The dimensions of
the Earth and moon are in relationship
to each other forming a golden triangle. Represented by phi,
the golden ratio is the only number which has
the mathematical property of its square being
one more than itself. And there's a whole video
on phi on the Khan Academy, and I suggest you watch it. It will give you chills. And if you watch that and
you do this problem here, you'll have even more chills. But let's just try to
tackle this problem. So they say that phi plus
1 is phi squared, which is neat by itself. And this is where they just
write out what phi looks like. So phi is approximately 1.61803. It keeps going on and on and on. Plus 1 is going to be 1.61803
on and on and on squared, which is 2.61803. So it's just another
way of expressing this. They tell us by applying
the Pythagorean equation to this equation, a
right triangle with sides phi square root of phi
and 1 is constructed. So what are they saying? Let's say, well look, this looks
kind of like the Pythagorean equation, or the
Pythagorean theorem. If we make this a squared,
we make this b squared, and we make this c
squared, you could think about that as
expressing the relationship between the sides
of a right triangle where our hypotenuse
c is equal to phi, that this side, the shorter
side b, is equal to 1-- the square root of 1 is just
1-- and the longer side, but not the longest, the longer of
the two non hypotenuse sides, is going to be the
square root of phi. That's all they're saying
with that first sentence. As shown below, and this is
a little bit mind blowing. As shown below, the radii
of the Earth and moon are in proportion to phi. So this is exciting. Let me do this in a
color you can see. If you were to take
the Earth's radius-- So that's this radius
right over here. I keep wanting to change
colors, and I'm having trouble. So if you were to take
the Earth's radius and add it to the
moon's radius, the sum of those two radii, the ratio
of that sum to Earth's radii is the square root of phi. And that just makes you
think about the universe a little bit. You should just pause
that video and ponder. Who cares about this
actual question? Well, we should answer
the question as well, but that's kind of
eerie because this isn't the only
place this shows up. This shows up throughout nature
and throughout mathematics. It's just a fascinating number
for a whole set of reasons, and this is just a
little bit eerie.
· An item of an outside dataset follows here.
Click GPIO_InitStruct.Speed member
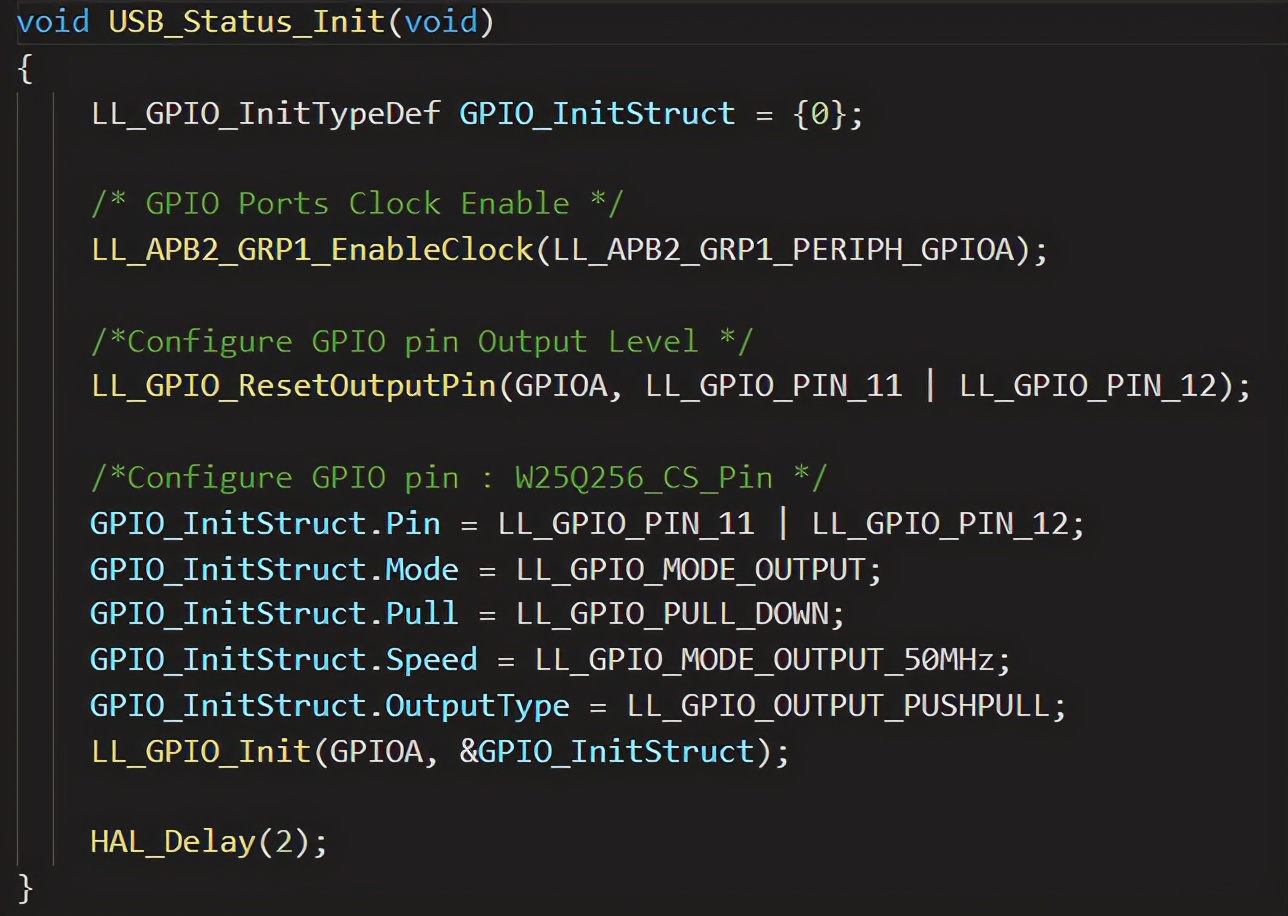Viewport: 1288px width, 916px height. pyautogui.click(x=283, y=659)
But anyway, we have
a problem to do. If the radius of the earth
is 6,371 kilometers, then what is the radius of the moon? So let's actually redraw
this triangle here, but let's draw it in
terms of kilometers. Right over here,
the measurements are in terms of Earth radii. This right over here
is 1 Earth radii. If this is 1 earth radii,
then the entire distance, the combined radii of
the moon and the Earth, is square root of
phi Earth radii, and the hypotenuse of this
triangle is phi Earth radii. So this is in terms
of Earth radii, but let's redraw the
triangle, and let's draw it in terms of kilometers. So let's draw it in
terms of kilometers. I'll try to draw it
pretty similar to that. So if we draw it in
terms of kilometers, and I'm going to do a
very rough drawing of it. So that's the Earth
right over here. I'll just draw a
part of the Earth. I don't have to draw
the whole thing. I think you get the idea. And then this is the
moon right over here. I think you get the idea. They told us that the radius of
the Earth is 6,371 kilometers. Well, they also told us
that this height, the height of this right triangle, is
square root of phi Earth radii. So if we write it in
terms of kilometers it's going to be 6,371 times the
square root of phi kilometers. Square root of phi Earth radii. So that's this entire
distance right over here. Now what they want us to figure
out is the radius of the moon. They want to figure out this
distance right over here. So let's call that r for
the radius of the moon. So how can we figure out r? Well, we also know
what this segment is. This segment, which
I will do in green, is also the radius of the Earth. The Earth is roughly a sphere. So we could say that this
distance right over here is also 6,371 kilometers. So this actually breaks down
to a fairly simple problem. The combined radii, we can
write it in two different ways. We could write it as the radius
of the moon plus the radius of the Earth, which
is 6,371 kilometers. And we'll just assume that
everything we're doing is in kilometers now. And we can write it as, the
combined radii, as 6,371 times the square root of phi. Once again, the combined
radii is square root of phi times the length of
the Earth's radius. So here we just have it
in terms of Earth radii. Here we have it in
terms of kilometers. This is the Earth's radius. You multiply that times
square root of phi, you get the combined radius. Well, now we just
have to solve for r. We can subtract 6,371
from both sides, and we get r is equal to 6,371
times the square root of phi, minus 6,371. And if we want, we
could factor a 6,371 from both of those
terms, and we would get r is equal to 6,371 times
square root of phi minus 1. And we are done. And this is still pretty
neat and pretty cool.